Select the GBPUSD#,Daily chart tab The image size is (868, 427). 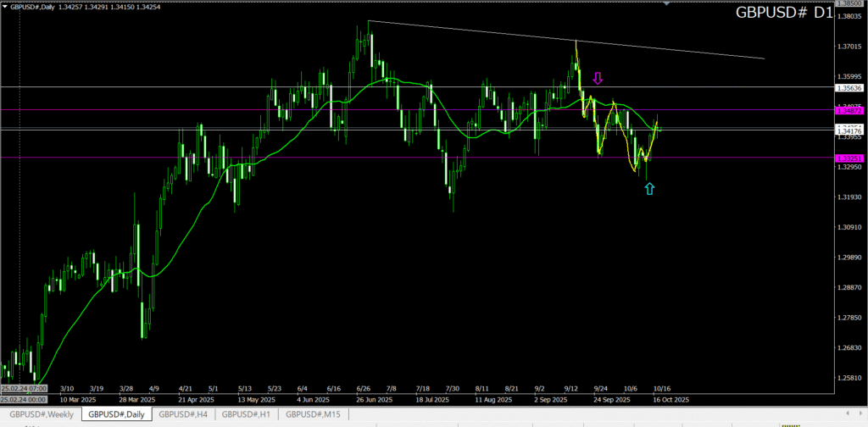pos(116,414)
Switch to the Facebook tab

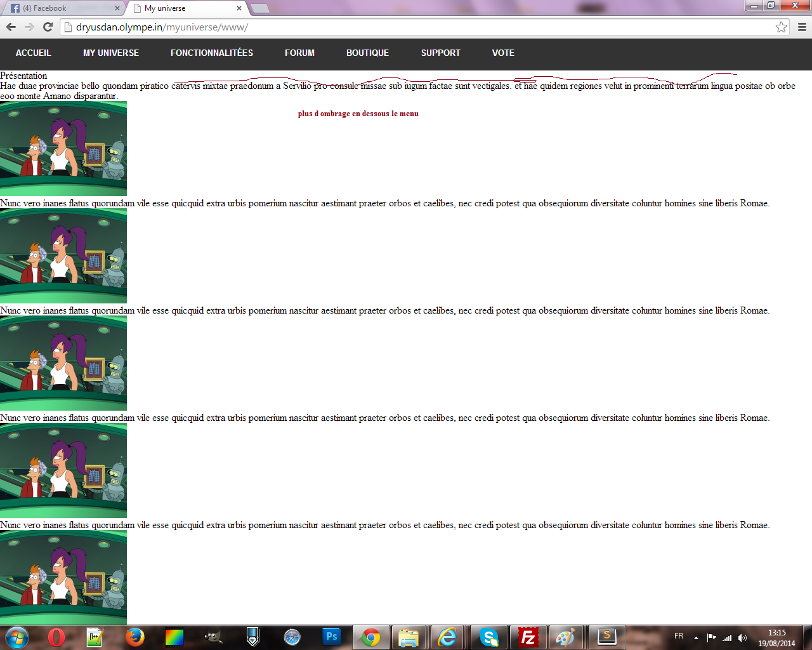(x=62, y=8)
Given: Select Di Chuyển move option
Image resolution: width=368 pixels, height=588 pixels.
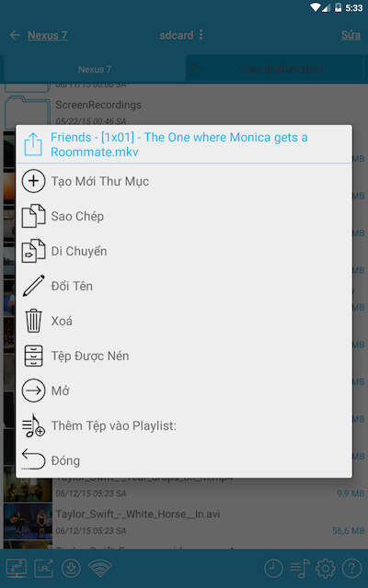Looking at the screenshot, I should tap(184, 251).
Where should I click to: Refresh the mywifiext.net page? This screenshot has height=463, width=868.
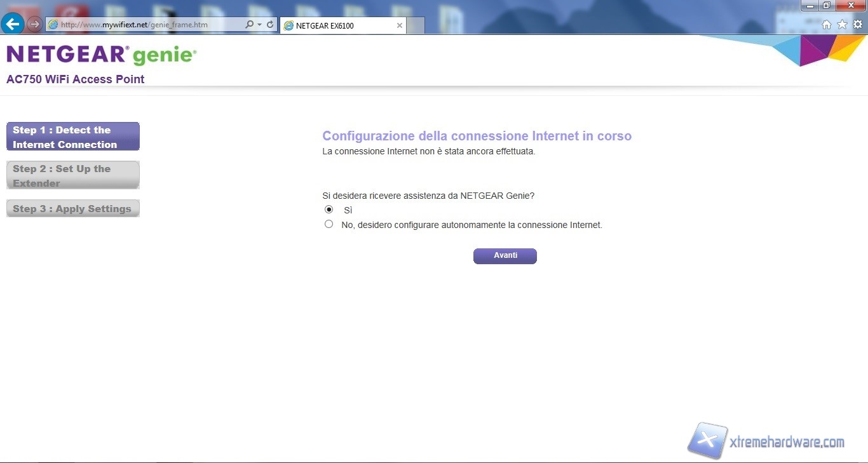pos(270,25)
....
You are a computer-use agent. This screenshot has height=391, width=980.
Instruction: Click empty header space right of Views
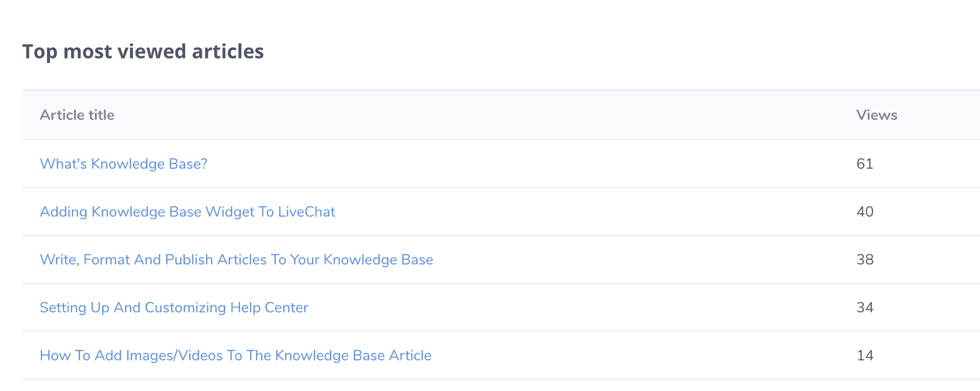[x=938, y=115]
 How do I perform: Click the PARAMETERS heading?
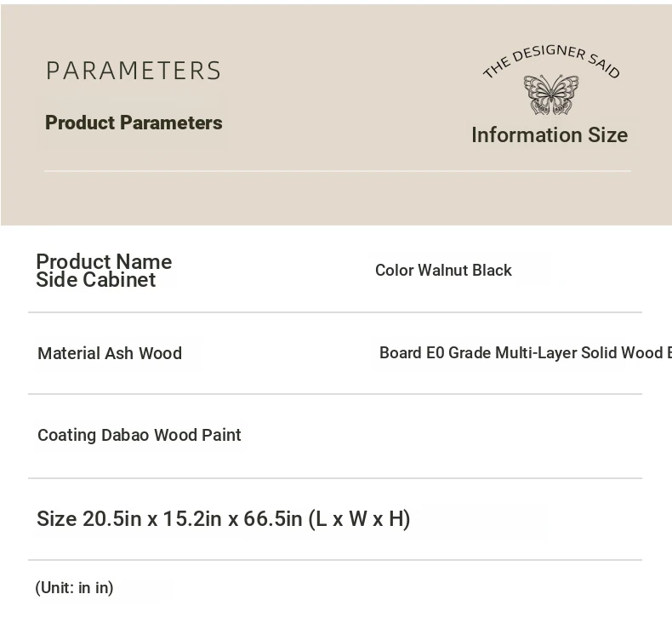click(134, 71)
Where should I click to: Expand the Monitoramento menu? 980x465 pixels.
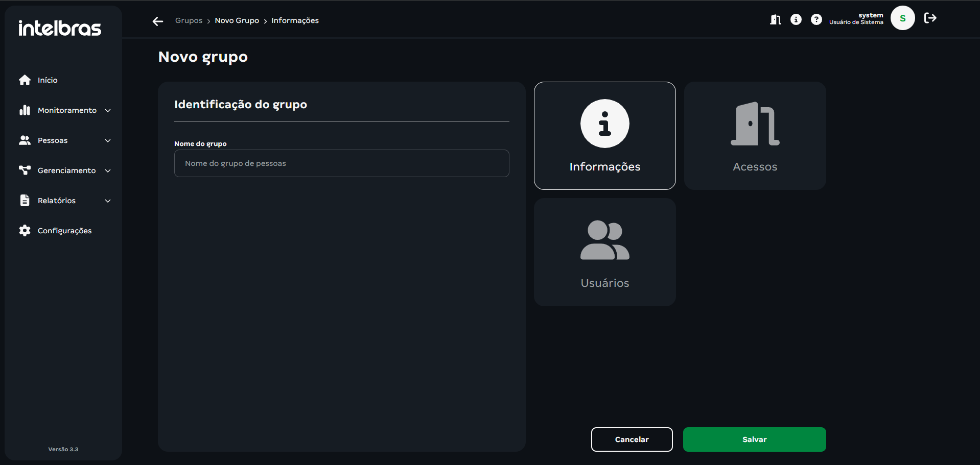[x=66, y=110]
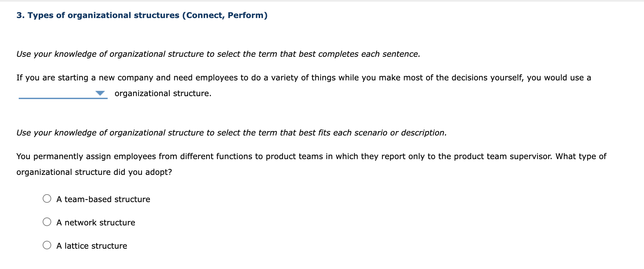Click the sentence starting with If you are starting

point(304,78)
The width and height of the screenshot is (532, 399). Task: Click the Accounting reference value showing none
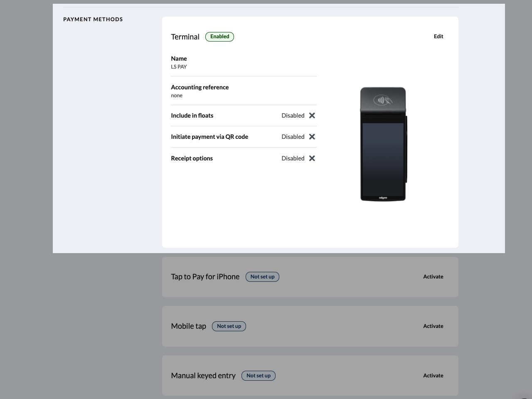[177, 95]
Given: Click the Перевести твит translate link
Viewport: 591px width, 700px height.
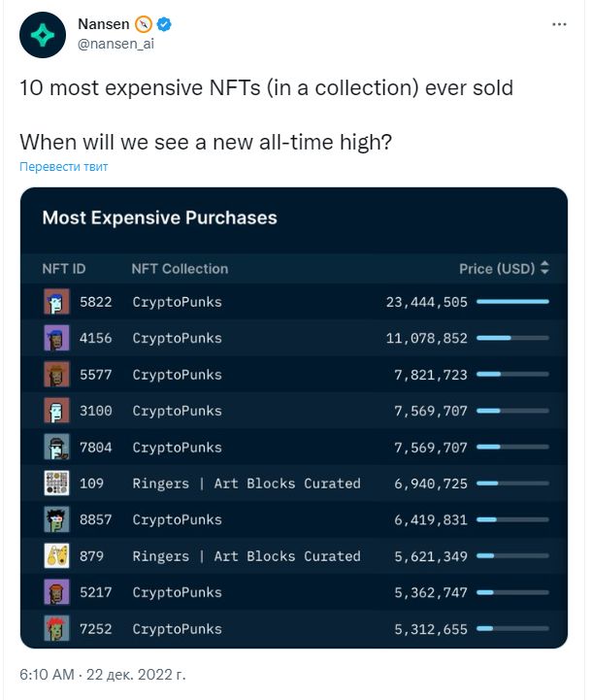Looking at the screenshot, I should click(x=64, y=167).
....
TASK OBJECTIVE
Show, from the records above, every line that includes "Given".

FINISHED EXERCISE
Given: Select Di Chuyển move option
Given: Click the Перевести твит translate link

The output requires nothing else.